I did a quick study yesterday of the term “tablet” on Twitter. Although I managed to lose the data with one unfortanate click of the mouse (I accidentally clicked Shutdown in Vista rather than Sleep and this closed a Google Docs spreadsheet without having it saved. Ouch.), I remember quite well the basics of the trends.
This is what I did: I searched for the term “tablet” via search.twitter.com and then for the first 100+ tweets that appeared in the results I categorized for each how the term “tablet” was used. Was it referring to an Apple tablet? Or a pill? Or a stone tablet? Or a Nokia tablet? Or a Tablet PC? And so on.
I was curious. Just how are people using the term tablet today.
The trend was obvious. Non-Tablet PCs won. By a huge margin. In fact, for the first 100 tweets, there were only three references to Tablet PCs proper. Only three. The vast majority were either about a Nokia tablet, or an Apple tablet, or some other connected tablet. In the distance, there were a bunch of references to tablet peripherals, such as Wacom tablets, but like with Tablet PC, the numbers were small. Kind of leads to an interesting conclusion about the community value of pen-or-Wacom-based like devices doesn’t it? Very interesting that whether we’re talking Tablet PC with a capital ‘T’ or tablet as in Wacom tablet, the tweet volume was within the same magnitude.
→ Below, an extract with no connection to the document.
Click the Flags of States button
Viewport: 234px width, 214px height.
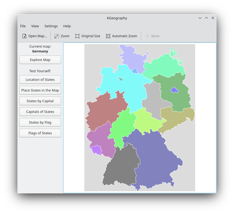40,133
What’s going on here? Well, one big factor I could see was that sites like Engadget were heavily influencing Twitter. There were lots of people retweeting Engadget stories or effectively restating Engadget’s headlines even if they weren’t explicitly pointing to Engadget itself. Lots. (As an aside: You can really see how Twitter can become an amplifier of whatever headline Engadget uses–regardless of whatever the content is. That’s an important thing for people to keep in mind that might want a product mentioned on Engadget. Your product might live or die by whatever the headline is.)
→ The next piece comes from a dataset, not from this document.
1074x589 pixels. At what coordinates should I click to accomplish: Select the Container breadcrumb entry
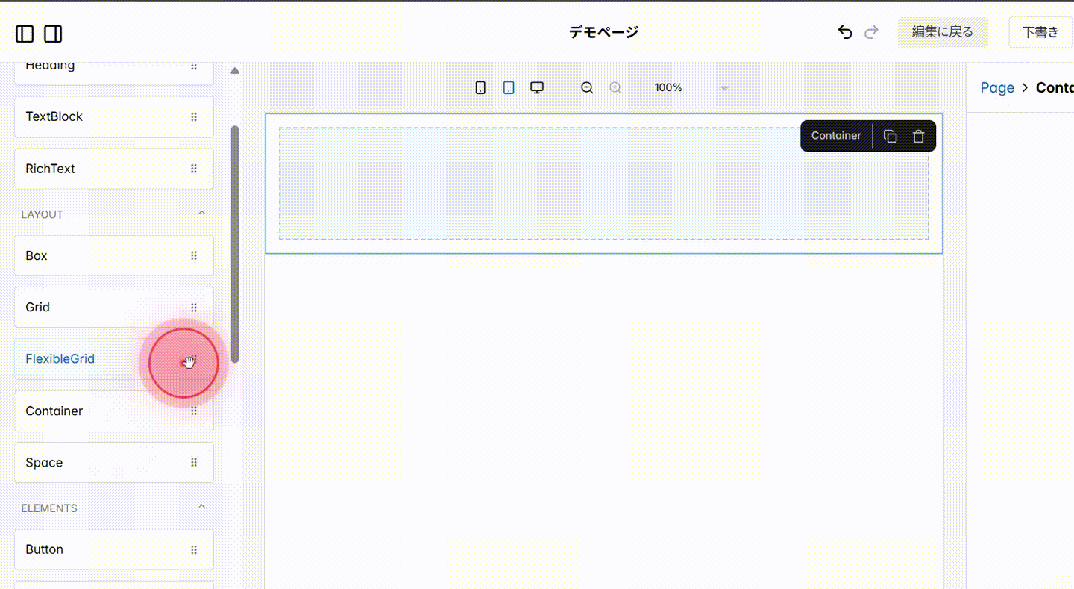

Now on this particular day, Nokia won the tweet count. That was mainly due to a new product announcement about a Nokia Internet tablet. However, even without a real tablet, Apple wasn’t far behind. I think the numbers were something like 36 for Nokia and 29 for Apple, but I might be off by a couple tweets.
This kind of reminds me of just before the iPhone came out. At the time everyone was calling it an iPhone, even though Apple wasn’t officially. After a couple months Apple got things straightened out, but clearly the community helped drive the usage of the iPhone name.
I wonder if the same thing is going on now. In other words, if Apple does release a “tablet,” even if it isn’t technically a tablet, will the affective and accepted definition of a tablet adjust? It’s a possibility.